::: Available data
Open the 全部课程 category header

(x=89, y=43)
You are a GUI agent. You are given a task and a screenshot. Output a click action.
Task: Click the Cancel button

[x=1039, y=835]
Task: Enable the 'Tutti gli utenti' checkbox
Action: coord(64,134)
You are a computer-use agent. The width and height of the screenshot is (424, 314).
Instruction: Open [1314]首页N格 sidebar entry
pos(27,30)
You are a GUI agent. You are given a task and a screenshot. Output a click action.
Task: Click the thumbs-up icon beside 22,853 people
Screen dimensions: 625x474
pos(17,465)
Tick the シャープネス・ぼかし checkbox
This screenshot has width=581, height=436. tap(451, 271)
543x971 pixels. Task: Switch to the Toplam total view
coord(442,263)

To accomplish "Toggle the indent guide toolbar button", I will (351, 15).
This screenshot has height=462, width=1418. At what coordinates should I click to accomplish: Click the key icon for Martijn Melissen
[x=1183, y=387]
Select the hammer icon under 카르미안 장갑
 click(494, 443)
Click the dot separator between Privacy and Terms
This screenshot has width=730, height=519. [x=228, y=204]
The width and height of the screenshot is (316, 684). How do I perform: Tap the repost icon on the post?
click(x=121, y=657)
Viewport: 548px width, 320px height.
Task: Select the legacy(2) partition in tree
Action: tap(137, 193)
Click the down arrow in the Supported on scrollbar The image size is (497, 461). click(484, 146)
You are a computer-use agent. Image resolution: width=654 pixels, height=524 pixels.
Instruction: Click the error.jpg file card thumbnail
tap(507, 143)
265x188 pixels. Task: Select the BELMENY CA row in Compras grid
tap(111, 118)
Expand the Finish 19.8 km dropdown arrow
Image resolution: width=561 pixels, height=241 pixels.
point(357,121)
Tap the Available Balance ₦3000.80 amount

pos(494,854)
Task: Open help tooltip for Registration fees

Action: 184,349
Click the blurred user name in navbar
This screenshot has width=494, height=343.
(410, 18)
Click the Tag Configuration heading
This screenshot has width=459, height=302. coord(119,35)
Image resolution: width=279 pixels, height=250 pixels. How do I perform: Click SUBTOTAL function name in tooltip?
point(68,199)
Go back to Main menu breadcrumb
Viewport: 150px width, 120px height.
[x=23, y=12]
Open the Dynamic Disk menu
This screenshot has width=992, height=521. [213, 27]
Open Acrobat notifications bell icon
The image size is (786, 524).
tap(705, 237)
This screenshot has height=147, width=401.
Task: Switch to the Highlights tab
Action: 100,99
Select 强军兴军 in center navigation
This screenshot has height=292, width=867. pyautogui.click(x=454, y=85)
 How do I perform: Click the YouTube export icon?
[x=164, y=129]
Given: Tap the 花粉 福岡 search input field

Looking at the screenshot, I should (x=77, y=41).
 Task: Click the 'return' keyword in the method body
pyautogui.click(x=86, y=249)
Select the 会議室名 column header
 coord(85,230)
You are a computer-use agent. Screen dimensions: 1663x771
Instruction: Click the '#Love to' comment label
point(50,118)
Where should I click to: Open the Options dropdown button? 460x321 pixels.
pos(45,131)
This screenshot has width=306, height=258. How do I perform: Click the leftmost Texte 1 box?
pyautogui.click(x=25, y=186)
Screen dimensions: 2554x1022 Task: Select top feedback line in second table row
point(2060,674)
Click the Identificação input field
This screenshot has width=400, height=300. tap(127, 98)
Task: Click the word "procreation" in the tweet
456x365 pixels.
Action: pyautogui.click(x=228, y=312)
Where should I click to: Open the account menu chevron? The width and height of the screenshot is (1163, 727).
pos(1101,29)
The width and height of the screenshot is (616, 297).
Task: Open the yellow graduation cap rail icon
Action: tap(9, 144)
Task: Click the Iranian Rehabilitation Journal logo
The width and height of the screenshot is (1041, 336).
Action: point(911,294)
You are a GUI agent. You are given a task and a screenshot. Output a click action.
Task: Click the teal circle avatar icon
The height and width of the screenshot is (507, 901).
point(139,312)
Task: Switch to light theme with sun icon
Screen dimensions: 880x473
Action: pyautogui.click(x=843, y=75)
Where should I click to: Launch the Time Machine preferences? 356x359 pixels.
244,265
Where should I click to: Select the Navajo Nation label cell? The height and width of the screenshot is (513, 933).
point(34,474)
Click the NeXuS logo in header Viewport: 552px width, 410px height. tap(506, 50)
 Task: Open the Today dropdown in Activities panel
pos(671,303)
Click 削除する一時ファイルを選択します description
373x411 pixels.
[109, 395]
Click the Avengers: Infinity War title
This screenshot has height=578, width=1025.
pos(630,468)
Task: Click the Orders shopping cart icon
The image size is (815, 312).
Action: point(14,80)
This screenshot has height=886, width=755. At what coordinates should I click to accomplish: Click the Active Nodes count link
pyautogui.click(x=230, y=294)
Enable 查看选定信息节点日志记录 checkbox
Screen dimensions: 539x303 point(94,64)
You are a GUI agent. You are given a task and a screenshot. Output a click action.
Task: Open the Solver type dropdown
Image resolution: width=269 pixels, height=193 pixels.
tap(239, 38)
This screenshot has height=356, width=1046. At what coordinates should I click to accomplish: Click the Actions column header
::::::
▶ **Your assignment**: Output the complete set of records word for word.

▶ **Response**:
Open the 全部课程 category header

(x=89, y=43)
You are a GUI agent. You are given a task and a screenshot. Output a click action.
Task: Click the Cancel button

[x=1039, y=835]
Task: Enable the 'Tutti gli utenti' checkbox
Action: coord(64,134)
You are a computer-use agent. The width and height of the screenshot is (424, 314).
Instruction: Open [1314]首页N格 sidebar entry
pos(27,30)
You are a GUI agent. You are given a task and a screenshot. Output a click action.
Task: Click the thumbs-up icon beside 22,853 people
Screen dimensions: 625x474
pos(17,465)
Tick the シャープネス・ぼかし checkbox
This screenshot has width=581, height=436. tap(451, 271)
543x971 pixels. Task: Switch to the Toplam total view
coord(442,263)

To accomplish "Toggle the indent guide toolbar button", I will (351, 15).
This screenshot has height=462, width=1418. At what coordinates should I click to accomplish: Click the key icon for Martijn Melissen
[x=1183, y=387]
Select the hammer icon under 카르미안 장갑
 click(494, 443)
Click the dot separator between Privacy and Terms
This screenshot has width=730, height=519. [x=228, y=204]
The width and height of the screenshot is (316, 684). How do I perform: Tap the repost icon on the post?
click(x=121, y=657)
Viewport: 548px width, 320px height.
Task: Select the legacy(2) partition in tree
Action: tap(137, 193)
Click the down arrow in the Supported on scrollbar The image size is (497, 461). click(484, 146)
You are a computer-use agent. Image resolution: width=654 pixels, height=524 pixels.
Instruction: Click the error.jpg file card thumbnail
tap(507, 143)
265x188 pixels. Task: Select the BELMENY CA row in Compras grid
tap(111, 118)
Expand the Finish 19.8 km dropdown arrow
Image resolution: width=561 pixels, height=241 pixels.
point(357,121)
Tap the Available Balance ₦3000.80 amount

pos(494,854)
Task: Open help tooltip for Registration fees

Action: 184,349
Click the blurred user name in navbar
This screenshot has width=494, height=343.
(410, 18)
Click the Tag Configuration heading
This screenshot has width=459, height=302. coord(119,35)
Image resolution: width=279 pixels, height=250 pixels. How do I perform: Click SUBTOTAL function name in tooltip?
point(68,199)
Go back to Main menu breadcrumb
Viewport: 150px width, 120px height.
[x=23, y=12]
Open the Dynamic Disk menu
This screenshot has width=992, height=521. [213, 27]
Open Acrobat notifications bell icon
The image size is (786, 524).
tap(705, 237)
This screenshot has height=147, width=401.
Task: Switch to the Highlights tab
Action: 100,99
Select 强军兴军 in center navigation
This screenshot has height=292, width=867. pyautogui.click(x=454, y=85)
 How do I perform: Click the YouTube export icon?
[x=164, y=129]
Given: Tap the 花粉 福岡 search input field

Looking at the screenshot, I should (x=77, y=41).
 Task: Click the 'return' keyword in the method body
pyautogui.click(x=86, y=249)
Select the 会議室名 column header
 coord(85,230)
You are a computer-use agent. Screen dimensions: 1663x771
Instruction: Click the '#Love to' comment label
point(50,118)
Where should I click to: Open the Options dropdown button? 460x321 pixels.
pos(45,131)
This screenshot has width=306, height=258. How do I perform: Click the leftmost Texte 1 box?
pyautogui.click(x=25, y=186)
Screen dimensions: 2554x1022 Task: Select top feedback line in second table row
point(2060,674)
Click the Identificação input field
This screenshot has width=400, height=300. tap(127, 98)
Task: Click the word "procreation" in the tweet
456x365 pixels.
Action: pyautogui.click(x=228, y=312)
Where should I click to: Open the account menu chevron? The width and height of the screenshot is (1163, 727).
pos(1101,29)
The width and height of the screenshot is (616, 297).
Task: Open the yellow graduation cap rail icon
Action: tap(9, 144)
Task: Click the Iranian Rehabilitation Journal logo
The width and height of the screenshot is (1041, 336).
Action: point(911,294)
You are a GUI agent. You are given a task and a screenshot. Output a click action.
Task: Click the teal circle avatar icon
The height and width of the screenshot is (507, 901).
point(139,312)
Task: Switch to light theme with sun icon
Screen dimensions: 880x473
Action: pyautogui.click(x=843, y=75)
Where should I click to: Launch the Time Machine preferences? 356x359 pixels.
244,265
Where should I click to: Select the Navajo Nation label cell? The height and width of the screenshot is (513, 933).
point(34,474)
Click the NeXuS logo in header Viewport: 552px width, 410px height. tap(506, 50)
 Task: Open the Today dropdown in Activities panel
pos(671,303)
Click 削除する一時ファイルを選択します description
373x411 pixels.
[109, 395]
Click the Avengers: Infinity War title
This screenshot has height=578, width=1025.
pos(630,468)
Task: Click the Orders shopping cart icon
The image size is (815, 312).
Action: point(14,80)
This screenshot has height=886, width=755. At what coordinates should I click to accomplish: Click the Active Nodes count link
pyautogui.click(x=230, y=294)
Enable 查看选定信息节点日志记录 checkbox
Screen dimensions: 539x303 point(94,64)
You are a GUI agent. You are given a task and a screenshot. Output a click action.
Task: Open the Solver type dropdown
Image resolution: width=269 pixels, height=193 pixels.
tap(239, 38)
This screenshot has height=356, width=1046. At what coordinates should I click to accomplish: Click the Actions column header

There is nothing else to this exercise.